Chief Petty Officer Michael Toussaint will lose his current position and forced to retire, the Navy announced Wednesday. His retirement pay could also be significantly affected.

The Navy's reopening of its investigation into the allegations of abuse was prompted by a letter addressed to the Secretary of the Navy by Pennsylvania Representative Joe Sestak last month. Sestak requested an inquiry into the abuse of Petty Officer Third Class Joseph Christopher Rocha, who served under Toussaint.

Rocha was discharged from the Navy in 2007 after he violated the military's ban on openly gay service, known as “don't ask, don't tell,” and came out to his commanding officer after suffering two years of abuse from shipmates while on duty on the island of Bahrain between 2004 and 2006.

The former sailor alleges service members engaged in a two-year pattern of abuse against him after they began to suspect he is gay. “I was hog-tied to a chair, rolled around the base, left in a dog kennel that had feces spread in it,” Rocha told Youth Radio.

Rocha was a member of the Bahrain Military Working Dogs Division, also known as “The Kennel,” a special division devoted to training bomb-sniffing dogs.

The atmosphere on the island base was “degrading” to gay men and lesbians, he says.

“The fact that I was starting to figure out that I was a homosexual, it was the most degrading thing I've ever experienced in my life,” Rocha said.

The hazing, taunting, and bullying began soon after Rocha declined to take a female prostitute in 2004. Because he feared losing his job, Rocha says he did not report the abuse, including violence he suffered at the hands of Toussaint.

Documents acquired by Youth Radio via a Freedom of Information Act request show that Rocha was not alone in his suffering. A summary of an independent investigation concluded in 2007 lists 93 abusive incidents, including forcing two female sailors to simulate lesbian sex on video. One of the women has since committed suicide.

The military's ban on open service by gay men and lesbians is being blamed for the aggressive atmosphere.

“The Navy's actions in reviewing Joseph Rocha's case show how important accountability is in the chain of command,” said Dr.
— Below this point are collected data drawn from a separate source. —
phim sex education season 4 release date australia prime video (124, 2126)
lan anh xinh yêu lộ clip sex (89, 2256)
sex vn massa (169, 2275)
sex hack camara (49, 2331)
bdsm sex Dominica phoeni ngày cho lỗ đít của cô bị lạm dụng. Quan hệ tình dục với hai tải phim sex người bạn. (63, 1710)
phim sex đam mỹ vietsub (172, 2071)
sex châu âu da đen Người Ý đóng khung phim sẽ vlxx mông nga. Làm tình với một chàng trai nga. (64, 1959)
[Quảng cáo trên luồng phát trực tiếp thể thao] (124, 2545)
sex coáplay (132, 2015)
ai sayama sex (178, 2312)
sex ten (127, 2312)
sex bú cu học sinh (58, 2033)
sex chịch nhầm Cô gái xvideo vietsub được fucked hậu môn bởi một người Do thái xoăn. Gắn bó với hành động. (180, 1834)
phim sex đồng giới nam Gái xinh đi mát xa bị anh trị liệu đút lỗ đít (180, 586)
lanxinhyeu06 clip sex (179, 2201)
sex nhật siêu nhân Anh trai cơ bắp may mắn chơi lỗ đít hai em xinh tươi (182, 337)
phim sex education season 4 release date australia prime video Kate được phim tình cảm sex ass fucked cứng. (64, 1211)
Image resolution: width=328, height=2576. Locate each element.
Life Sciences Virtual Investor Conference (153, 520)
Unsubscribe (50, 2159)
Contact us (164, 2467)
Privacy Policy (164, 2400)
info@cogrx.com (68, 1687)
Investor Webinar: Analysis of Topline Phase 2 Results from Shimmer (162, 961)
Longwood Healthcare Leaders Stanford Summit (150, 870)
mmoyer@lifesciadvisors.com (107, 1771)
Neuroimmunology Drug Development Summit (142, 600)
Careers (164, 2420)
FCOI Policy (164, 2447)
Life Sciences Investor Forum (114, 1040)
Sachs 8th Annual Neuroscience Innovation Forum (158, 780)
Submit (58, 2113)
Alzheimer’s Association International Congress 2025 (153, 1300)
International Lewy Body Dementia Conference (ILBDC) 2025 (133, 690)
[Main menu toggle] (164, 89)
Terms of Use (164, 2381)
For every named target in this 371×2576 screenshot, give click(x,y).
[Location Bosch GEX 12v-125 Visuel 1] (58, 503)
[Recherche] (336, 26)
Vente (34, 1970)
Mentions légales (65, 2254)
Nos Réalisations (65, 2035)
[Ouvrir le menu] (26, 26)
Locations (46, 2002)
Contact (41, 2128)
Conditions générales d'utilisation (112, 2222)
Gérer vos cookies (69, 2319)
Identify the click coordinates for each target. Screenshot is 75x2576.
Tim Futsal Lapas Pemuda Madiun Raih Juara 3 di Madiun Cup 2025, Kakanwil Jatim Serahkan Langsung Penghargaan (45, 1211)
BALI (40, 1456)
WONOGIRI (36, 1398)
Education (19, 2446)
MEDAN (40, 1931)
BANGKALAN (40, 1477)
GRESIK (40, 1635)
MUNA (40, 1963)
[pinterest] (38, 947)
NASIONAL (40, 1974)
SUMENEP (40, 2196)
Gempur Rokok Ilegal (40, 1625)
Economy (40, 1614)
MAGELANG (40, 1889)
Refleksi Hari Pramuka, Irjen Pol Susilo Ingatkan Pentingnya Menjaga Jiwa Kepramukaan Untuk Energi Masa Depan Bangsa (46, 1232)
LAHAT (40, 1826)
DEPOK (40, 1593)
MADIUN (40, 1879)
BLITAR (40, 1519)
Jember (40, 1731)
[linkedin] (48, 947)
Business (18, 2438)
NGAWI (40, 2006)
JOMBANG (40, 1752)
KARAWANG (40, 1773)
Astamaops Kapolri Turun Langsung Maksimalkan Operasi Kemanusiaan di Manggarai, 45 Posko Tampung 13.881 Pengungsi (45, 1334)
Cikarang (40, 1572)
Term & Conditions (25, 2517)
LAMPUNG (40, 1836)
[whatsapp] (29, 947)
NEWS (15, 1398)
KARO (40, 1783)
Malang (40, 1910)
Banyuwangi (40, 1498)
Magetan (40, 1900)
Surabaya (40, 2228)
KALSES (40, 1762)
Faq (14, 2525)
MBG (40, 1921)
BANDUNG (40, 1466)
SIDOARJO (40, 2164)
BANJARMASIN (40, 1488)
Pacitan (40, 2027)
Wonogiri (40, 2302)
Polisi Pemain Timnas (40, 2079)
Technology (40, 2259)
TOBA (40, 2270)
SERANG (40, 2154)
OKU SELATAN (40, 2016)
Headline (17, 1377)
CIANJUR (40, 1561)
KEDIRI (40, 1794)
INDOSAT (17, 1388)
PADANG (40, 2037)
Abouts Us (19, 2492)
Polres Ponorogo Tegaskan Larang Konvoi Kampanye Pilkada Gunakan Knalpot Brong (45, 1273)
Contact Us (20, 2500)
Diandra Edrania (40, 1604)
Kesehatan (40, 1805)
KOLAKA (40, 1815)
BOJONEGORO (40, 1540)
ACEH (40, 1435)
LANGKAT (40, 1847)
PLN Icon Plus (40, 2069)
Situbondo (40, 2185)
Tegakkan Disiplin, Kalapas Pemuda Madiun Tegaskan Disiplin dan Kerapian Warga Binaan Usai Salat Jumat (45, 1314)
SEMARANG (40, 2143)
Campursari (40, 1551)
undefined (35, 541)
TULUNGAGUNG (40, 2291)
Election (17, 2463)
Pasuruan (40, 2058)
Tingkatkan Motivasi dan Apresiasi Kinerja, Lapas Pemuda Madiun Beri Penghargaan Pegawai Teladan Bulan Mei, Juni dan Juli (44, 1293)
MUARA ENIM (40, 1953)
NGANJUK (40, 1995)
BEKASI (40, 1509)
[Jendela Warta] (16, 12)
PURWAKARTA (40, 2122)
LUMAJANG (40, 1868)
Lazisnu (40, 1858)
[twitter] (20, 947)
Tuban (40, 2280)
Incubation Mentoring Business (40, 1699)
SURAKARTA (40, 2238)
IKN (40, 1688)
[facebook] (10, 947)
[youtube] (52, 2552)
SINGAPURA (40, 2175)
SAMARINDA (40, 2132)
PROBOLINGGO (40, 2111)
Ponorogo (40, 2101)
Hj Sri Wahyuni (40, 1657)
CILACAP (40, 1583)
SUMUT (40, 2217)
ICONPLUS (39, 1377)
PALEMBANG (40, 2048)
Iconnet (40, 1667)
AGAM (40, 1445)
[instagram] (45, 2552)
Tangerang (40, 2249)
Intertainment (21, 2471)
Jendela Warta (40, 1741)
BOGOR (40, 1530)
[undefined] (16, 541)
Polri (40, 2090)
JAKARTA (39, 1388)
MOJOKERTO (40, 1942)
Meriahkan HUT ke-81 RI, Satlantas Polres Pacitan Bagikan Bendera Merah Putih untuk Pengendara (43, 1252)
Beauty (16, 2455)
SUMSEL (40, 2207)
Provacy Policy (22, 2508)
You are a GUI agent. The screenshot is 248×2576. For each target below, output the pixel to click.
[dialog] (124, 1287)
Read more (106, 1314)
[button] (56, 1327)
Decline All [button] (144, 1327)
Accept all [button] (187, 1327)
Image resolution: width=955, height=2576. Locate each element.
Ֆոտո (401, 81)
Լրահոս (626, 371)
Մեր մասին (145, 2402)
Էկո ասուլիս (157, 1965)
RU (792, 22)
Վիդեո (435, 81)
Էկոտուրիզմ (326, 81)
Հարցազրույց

Aaron Belkin, director of the Palm Center, a think tank that advocates for repeal of “don't ask, don't tell,” in a statement.

“The suffering of Rocha and others was exacerbated by the 'don't ask, don't tell' policy since it hampers the ability of abuse victims to hold leaders and perpetrators accountable. The results undermine discipline and order in the entire unit, not just gays and lesbians,” Belkin added.